◆ **Task objective**: Rewrite the part of the listing that opens with the line containing "pixels, height=430 pixels." and closes with the line containing "Looking at the image, I should click on (558, 56).", with "10 days left" replaced by "5 days left" and nothing else changed.
..........
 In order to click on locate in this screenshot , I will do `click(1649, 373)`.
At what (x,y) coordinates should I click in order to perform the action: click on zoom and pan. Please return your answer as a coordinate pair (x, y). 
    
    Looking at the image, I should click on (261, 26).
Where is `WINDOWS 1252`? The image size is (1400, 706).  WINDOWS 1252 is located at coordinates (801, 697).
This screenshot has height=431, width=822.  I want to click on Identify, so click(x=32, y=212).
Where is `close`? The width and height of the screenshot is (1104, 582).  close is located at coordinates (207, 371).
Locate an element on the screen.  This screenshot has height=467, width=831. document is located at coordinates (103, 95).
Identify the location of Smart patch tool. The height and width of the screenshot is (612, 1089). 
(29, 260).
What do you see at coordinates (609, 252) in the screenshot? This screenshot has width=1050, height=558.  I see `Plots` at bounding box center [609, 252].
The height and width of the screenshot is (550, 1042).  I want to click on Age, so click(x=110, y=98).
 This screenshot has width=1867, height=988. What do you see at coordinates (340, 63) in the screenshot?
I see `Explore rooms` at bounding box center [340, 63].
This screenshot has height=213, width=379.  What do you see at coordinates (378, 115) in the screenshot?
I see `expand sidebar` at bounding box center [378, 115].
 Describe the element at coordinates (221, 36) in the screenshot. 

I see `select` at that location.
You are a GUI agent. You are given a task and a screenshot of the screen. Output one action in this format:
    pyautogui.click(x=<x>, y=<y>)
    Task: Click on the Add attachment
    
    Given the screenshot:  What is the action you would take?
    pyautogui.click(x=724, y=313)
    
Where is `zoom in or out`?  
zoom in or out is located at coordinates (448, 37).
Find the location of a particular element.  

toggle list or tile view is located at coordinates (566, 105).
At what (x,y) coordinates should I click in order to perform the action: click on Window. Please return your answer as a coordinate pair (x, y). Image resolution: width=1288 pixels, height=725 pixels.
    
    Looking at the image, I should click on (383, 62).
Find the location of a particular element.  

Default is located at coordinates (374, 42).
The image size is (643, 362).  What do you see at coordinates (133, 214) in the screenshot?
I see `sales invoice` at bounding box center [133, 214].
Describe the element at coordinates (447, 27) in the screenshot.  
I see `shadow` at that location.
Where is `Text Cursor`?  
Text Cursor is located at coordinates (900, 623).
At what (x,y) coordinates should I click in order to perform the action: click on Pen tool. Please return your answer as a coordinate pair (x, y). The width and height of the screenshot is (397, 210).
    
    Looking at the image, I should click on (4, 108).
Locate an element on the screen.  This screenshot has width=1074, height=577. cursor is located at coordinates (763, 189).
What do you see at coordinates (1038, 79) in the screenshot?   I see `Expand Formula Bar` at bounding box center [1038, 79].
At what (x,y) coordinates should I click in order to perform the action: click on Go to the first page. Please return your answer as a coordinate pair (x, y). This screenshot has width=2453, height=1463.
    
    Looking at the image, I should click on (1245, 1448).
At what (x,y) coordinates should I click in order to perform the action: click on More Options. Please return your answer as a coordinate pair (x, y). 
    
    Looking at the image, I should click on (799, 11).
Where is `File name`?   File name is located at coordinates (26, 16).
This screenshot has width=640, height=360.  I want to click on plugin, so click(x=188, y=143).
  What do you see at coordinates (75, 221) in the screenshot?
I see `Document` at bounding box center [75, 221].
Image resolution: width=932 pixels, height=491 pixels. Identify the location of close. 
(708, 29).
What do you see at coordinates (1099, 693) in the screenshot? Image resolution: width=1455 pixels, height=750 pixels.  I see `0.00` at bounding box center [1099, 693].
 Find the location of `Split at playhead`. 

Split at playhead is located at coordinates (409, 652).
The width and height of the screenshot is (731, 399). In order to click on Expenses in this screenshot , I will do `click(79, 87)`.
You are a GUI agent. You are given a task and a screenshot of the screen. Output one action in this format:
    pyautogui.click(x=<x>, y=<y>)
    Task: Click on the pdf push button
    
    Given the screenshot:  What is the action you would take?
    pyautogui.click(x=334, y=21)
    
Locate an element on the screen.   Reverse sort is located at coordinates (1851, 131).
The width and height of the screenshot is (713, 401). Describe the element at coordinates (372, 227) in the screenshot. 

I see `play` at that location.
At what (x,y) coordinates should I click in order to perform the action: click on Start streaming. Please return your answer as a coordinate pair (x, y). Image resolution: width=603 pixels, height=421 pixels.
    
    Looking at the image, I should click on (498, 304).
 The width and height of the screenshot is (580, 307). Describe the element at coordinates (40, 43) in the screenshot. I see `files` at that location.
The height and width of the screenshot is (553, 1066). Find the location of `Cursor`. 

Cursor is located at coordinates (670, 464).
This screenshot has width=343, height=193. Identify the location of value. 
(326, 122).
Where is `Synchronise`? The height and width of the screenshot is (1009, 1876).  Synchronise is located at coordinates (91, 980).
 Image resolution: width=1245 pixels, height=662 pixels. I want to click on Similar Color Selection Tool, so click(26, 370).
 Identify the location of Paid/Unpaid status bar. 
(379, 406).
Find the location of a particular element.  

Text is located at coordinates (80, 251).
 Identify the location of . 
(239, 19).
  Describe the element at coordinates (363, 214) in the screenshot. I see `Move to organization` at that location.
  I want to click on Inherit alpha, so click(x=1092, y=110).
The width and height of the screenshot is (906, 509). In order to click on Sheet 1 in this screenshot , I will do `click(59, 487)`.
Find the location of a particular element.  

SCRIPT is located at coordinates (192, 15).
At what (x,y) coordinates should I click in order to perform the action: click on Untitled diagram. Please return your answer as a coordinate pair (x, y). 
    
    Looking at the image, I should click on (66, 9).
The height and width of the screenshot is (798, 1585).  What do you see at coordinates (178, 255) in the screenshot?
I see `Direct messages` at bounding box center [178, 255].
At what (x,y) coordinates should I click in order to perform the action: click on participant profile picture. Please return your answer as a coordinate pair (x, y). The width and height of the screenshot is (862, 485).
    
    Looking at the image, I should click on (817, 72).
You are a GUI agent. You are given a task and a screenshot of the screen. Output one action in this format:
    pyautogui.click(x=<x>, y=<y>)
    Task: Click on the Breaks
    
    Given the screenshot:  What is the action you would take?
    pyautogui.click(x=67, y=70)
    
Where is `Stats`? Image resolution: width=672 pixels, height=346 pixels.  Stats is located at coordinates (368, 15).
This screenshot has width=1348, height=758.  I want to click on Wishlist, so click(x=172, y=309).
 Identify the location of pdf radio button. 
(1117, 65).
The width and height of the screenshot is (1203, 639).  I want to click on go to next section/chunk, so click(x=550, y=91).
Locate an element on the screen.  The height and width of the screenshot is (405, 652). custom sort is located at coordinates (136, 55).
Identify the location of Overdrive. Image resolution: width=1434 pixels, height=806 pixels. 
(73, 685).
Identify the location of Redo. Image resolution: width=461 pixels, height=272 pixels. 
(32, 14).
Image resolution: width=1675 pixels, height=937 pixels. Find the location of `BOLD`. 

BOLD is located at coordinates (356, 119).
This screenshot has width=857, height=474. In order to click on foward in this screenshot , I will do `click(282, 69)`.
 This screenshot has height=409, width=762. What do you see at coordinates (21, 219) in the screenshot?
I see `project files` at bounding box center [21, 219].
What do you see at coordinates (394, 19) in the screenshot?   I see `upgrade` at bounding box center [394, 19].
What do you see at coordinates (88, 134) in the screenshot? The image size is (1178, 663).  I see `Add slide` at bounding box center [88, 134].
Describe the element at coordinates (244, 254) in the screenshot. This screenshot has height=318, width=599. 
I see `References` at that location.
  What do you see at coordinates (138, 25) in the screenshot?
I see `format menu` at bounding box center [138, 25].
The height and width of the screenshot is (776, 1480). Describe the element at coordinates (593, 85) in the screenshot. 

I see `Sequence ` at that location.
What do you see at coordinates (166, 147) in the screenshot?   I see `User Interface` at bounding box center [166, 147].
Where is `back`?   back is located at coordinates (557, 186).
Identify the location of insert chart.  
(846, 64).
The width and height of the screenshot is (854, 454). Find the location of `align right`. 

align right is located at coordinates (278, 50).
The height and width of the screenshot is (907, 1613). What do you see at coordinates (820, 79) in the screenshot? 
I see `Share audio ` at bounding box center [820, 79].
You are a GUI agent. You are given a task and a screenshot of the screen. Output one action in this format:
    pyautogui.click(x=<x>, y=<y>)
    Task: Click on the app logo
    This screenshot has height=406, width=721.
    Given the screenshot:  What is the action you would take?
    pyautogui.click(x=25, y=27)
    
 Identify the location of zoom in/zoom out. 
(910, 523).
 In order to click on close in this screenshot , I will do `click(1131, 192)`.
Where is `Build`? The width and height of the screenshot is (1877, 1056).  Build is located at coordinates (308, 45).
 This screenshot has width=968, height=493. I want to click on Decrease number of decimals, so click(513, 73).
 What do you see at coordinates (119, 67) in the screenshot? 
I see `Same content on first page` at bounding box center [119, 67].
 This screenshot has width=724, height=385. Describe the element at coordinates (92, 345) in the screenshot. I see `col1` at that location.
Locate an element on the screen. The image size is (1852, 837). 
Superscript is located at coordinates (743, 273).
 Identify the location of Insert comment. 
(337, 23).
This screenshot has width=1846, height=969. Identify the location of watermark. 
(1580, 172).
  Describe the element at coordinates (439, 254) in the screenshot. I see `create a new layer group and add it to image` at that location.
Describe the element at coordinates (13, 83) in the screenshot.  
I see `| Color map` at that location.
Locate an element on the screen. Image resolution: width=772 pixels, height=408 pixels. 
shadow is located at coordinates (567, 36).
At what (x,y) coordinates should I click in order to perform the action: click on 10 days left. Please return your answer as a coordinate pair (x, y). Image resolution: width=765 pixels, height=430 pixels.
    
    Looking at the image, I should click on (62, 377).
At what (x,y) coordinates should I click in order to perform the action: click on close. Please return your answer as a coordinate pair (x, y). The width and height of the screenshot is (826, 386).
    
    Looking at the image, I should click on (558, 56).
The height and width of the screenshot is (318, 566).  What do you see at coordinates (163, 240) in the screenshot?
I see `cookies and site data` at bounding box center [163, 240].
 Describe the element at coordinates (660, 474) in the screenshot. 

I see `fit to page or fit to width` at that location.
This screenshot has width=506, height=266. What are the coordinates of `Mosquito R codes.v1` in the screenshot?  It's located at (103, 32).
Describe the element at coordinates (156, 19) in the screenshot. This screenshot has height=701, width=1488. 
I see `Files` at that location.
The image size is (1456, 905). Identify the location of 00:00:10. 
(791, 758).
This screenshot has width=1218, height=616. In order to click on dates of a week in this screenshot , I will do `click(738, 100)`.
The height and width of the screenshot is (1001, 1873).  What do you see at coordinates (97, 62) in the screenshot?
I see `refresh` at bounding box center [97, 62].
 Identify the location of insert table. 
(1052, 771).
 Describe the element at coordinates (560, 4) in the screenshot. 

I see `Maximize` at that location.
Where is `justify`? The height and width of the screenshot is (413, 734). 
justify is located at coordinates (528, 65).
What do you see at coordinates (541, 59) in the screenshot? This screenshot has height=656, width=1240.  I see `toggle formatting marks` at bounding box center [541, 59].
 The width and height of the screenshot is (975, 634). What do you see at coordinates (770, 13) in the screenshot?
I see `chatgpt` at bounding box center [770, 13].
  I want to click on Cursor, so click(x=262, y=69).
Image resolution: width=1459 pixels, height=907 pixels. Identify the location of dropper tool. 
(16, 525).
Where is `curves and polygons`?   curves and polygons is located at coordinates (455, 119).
..........
◆ **Result of the task**:
At what (x,y) coordinates should I click in order to perform the action: click on 5 days left. Please return your answer as a coordinate pair (x, y). Image resolution: width=765 pixels, height=430 pixels.
    
    Looking at the image, I should click on (62, 377).
At what (x,y) coordinates should I click in order to perform the action: click on close. Please return your answer as a coordinate pair (x, y). The width and height of the screenshot is (826, 386).
    
    Looking at the image, I should click on (558, 56).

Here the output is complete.